Segundo o 14º Anuário Brasileiro de Segurança Pública, do Fórum Brasileiro de Segurança Pública (FBSP), em 2020 foram registrados 66.123 vítimas de estupro, sendo 85,7% do sexo feminino. Isso representa um estupro a cada oito minutos. Lembrando que, de acordo com o artigo 213 do Código Penal, estupro se caracteriza a partir do constrangimento a alguém, “mediante violência ou grave ameaça, a ter conjunção carnal ou a praticar ou permitir que com ele se pratique outro ato libidinoso”.

“Não é uma violência que acontece só na casa ou que acontece porque a pessoa estava num lugar escuro, numa determinada hora, nada disso. É uma violência que ocorre em praticamente todos os lugares onde tem homens e mulheres, em que a ideologia machista e patriarcal, o poder dos homens sobre as mulheres, impera”, avalia Coelho. 

Entenda o caso 

Vídeos que circulam na rede mostram o cantor segurando a modelo, que estava alcoolizada, em sua cama. Outros participantes ainda tentaram retirar Borel de cima da modelo, mas eles continuaram juntos na cama. 

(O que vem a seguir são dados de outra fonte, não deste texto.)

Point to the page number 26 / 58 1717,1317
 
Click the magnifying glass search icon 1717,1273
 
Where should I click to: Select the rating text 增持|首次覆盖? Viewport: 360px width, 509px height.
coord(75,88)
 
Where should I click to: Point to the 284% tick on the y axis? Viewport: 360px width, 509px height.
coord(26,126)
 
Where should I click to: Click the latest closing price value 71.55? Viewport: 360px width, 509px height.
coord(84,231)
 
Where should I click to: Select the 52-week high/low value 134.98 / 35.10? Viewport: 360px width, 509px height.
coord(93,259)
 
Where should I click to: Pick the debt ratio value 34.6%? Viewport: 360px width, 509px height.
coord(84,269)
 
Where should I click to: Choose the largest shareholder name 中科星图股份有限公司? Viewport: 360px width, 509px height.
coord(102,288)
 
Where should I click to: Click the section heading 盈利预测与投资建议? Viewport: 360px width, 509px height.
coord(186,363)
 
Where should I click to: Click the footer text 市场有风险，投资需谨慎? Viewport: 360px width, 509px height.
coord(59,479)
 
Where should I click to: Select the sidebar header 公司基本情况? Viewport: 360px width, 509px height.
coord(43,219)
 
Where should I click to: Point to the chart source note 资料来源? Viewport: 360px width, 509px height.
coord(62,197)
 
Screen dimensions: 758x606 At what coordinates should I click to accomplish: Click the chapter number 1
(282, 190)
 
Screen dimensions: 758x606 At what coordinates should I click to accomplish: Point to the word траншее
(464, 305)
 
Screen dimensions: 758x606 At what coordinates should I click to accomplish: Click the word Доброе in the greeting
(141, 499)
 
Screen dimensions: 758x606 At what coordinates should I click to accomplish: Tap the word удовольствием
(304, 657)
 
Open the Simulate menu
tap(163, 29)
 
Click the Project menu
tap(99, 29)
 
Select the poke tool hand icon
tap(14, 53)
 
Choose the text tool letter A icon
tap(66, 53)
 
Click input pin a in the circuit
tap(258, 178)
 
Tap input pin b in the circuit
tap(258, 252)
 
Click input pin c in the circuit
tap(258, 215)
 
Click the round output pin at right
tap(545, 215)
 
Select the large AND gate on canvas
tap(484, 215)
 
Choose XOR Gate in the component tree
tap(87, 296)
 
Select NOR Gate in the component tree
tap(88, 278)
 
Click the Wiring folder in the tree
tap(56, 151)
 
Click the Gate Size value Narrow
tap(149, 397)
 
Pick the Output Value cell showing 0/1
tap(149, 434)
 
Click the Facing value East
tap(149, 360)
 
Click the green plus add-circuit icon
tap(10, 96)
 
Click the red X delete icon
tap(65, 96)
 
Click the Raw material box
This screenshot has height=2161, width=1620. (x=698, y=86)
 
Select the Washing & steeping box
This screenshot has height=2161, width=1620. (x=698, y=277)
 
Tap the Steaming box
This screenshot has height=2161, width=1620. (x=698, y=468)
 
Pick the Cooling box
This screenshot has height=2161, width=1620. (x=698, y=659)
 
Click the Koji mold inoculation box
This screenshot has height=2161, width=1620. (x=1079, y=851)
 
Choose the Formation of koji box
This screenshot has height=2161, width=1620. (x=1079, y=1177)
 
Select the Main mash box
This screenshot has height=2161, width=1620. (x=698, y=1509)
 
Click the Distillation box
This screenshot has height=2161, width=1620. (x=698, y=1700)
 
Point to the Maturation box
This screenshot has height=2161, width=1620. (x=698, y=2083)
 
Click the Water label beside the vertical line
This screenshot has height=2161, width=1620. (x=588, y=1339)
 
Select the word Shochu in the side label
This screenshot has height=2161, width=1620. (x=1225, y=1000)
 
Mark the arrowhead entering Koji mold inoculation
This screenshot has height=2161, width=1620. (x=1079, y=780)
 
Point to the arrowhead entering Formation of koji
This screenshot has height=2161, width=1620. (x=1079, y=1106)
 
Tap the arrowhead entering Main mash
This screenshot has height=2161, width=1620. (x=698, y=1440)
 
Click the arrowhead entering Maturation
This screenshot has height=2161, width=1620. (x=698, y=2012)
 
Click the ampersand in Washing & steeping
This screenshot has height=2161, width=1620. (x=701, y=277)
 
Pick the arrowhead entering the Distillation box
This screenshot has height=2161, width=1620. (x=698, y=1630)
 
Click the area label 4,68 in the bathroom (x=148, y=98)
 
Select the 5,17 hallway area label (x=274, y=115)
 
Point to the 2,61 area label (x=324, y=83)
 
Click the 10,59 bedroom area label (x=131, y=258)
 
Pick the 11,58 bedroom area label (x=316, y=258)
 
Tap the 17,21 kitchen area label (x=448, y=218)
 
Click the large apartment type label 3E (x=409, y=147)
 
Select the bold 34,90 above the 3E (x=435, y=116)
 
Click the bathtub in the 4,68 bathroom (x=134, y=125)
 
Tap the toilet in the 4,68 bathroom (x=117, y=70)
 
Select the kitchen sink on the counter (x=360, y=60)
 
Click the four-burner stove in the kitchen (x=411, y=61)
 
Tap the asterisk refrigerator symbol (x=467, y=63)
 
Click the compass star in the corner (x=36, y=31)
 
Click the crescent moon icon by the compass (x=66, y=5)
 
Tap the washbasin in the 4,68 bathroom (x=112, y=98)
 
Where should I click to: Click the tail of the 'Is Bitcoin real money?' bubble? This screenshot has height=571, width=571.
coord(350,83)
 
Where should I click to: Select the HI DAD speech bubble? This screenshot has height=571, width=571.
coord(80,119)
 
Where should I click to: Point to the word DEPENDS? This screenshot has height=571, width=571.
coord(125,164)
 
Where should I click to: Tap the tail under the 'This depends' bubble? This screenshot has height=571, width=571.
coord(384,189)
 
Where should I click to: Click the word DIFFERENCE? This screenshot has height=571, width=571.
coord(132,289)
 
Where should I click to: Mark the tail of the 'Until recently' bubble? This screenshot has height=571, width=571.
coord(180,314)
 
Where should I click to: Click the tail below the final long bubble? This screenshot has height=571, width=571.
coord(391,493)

Rico Melquiades afirmou que Borel estava “excitado” por estar deitado com Mello. Em outro momento, MC Gui disse: “Day, você tá bem? Tem certeza que você quer ficar aí? Quer ir para a sua cama ou ficar ai? Responde, Day”.

Outra participante, Solange Gomes, também interferiu: “Vai para sua cama, Day. Ela tá totalmente bêbada”. Quando as luzes estavam apagadas, vídeos mostram Mello dizendo “É que eu tenho uma filha” e “Para com isso, Nego”.

equipe da Dayane Mello afirmou nas redes sociais que a “polícia e a equipe jurídica estão na porta da sede” do programa” para dar “andamento nos trâmites legais do caso”. As autoridades policiais se dirigiram até o local para colher as “evidências do ocorrido, como roupas de cama, preservativo, vestimenta da vítima e do acusado, depoimentos, entre outros”, como informou a própria equipe da modelo. 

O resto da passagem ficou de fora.